Pixel coordinate grounding data
· · · · · · ·

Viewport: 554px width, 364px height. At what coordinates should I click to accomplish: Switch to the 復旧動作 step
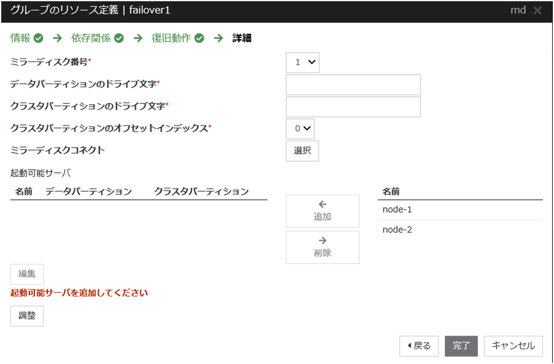[x=171, y=38]
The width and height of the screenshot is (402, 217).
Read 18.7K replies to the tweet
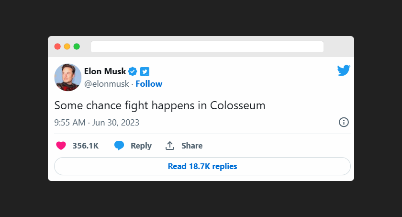202,166
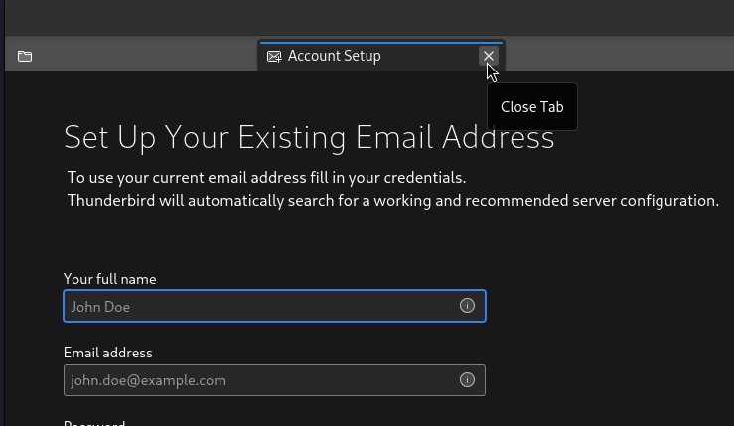Click the 'Your full name' label
This screenshot has width=734, height=426.
109,279
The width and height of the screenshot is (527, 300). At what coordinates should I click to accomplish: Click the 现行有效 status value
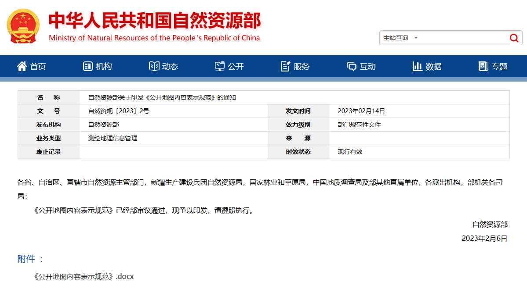[350, 152]
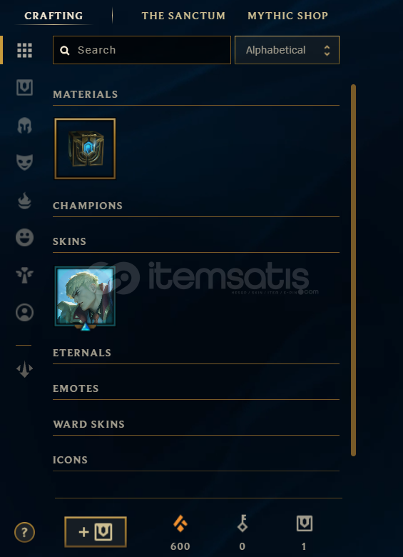This screenshot has width=403, height=557.
Task: Filter loot by chests icon in sidebar
Action: (x=24, y=87)
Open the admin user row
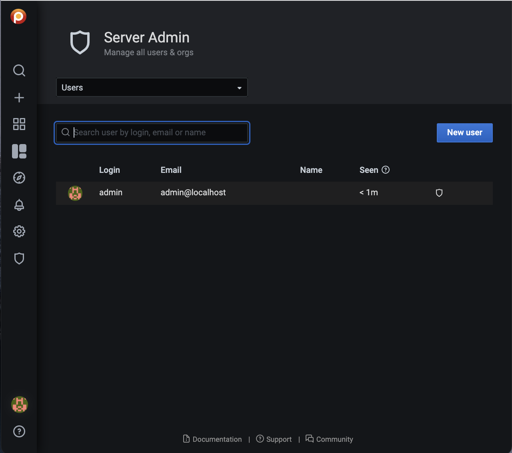 [111, 193]
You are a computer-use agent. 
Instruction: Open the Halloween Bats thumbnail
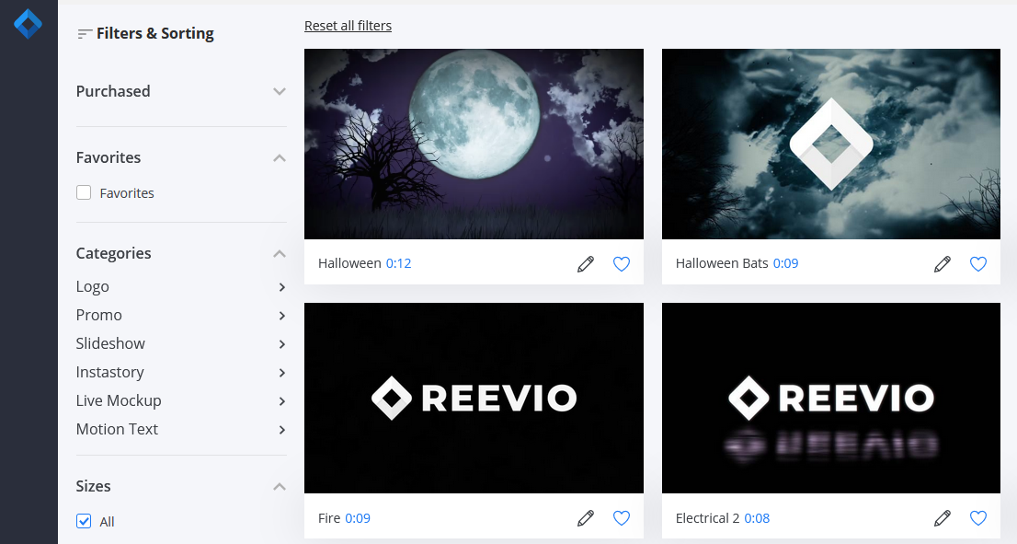point(830,144)
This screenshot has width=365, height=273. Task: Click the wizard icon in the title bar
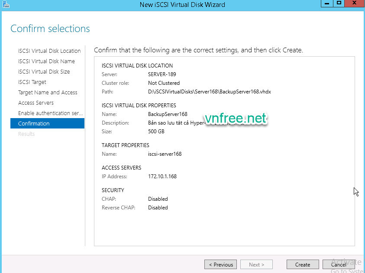coord(5,4)
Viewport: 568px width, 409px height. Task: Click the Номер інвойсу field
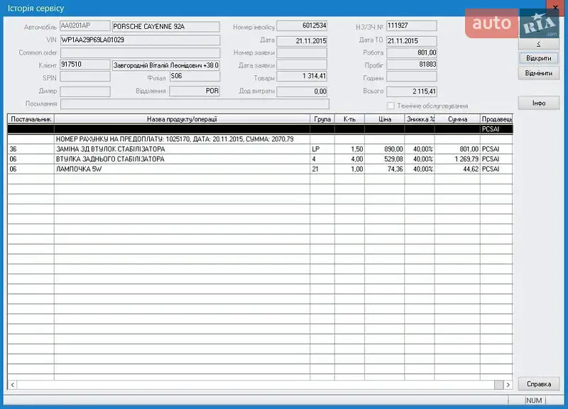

· · · · · · ·

Task directions
Without including the pictures, copy all of the data exactly.

Answer to the problem
Viewport: 554px width, 364px height. At what coordinates should I click to accomplish: Switch to the 復旧動作 step
[x=171, y=38]
The width and height of the screenshot is (402, 217).
Read 18.7K replies to the tweet
202,166
Click the 'Your full name' label
This screenshot has width=734, height=426.
109,279
The width and height of the screenshot is (527, 300). At what coordinates should I click to accomplish: Click the 现行有效 status value
[350, 152]
This screenshot has width=403, height=557.
Task: Filter loot by chests icon in sidebar
Action: (x=24, y=87)
Open the admin user row
 [111, 193]
You are a computer-use agent. 
Instruction: Open the Halloween Bats thumbnail
point(830,144)
This screenshot has width=365, height=273. Task: Click the wizard icon in the title bar
coord(5,4)
Viewport: 568px width, 409px height. Task: Click the Номер інвойсу field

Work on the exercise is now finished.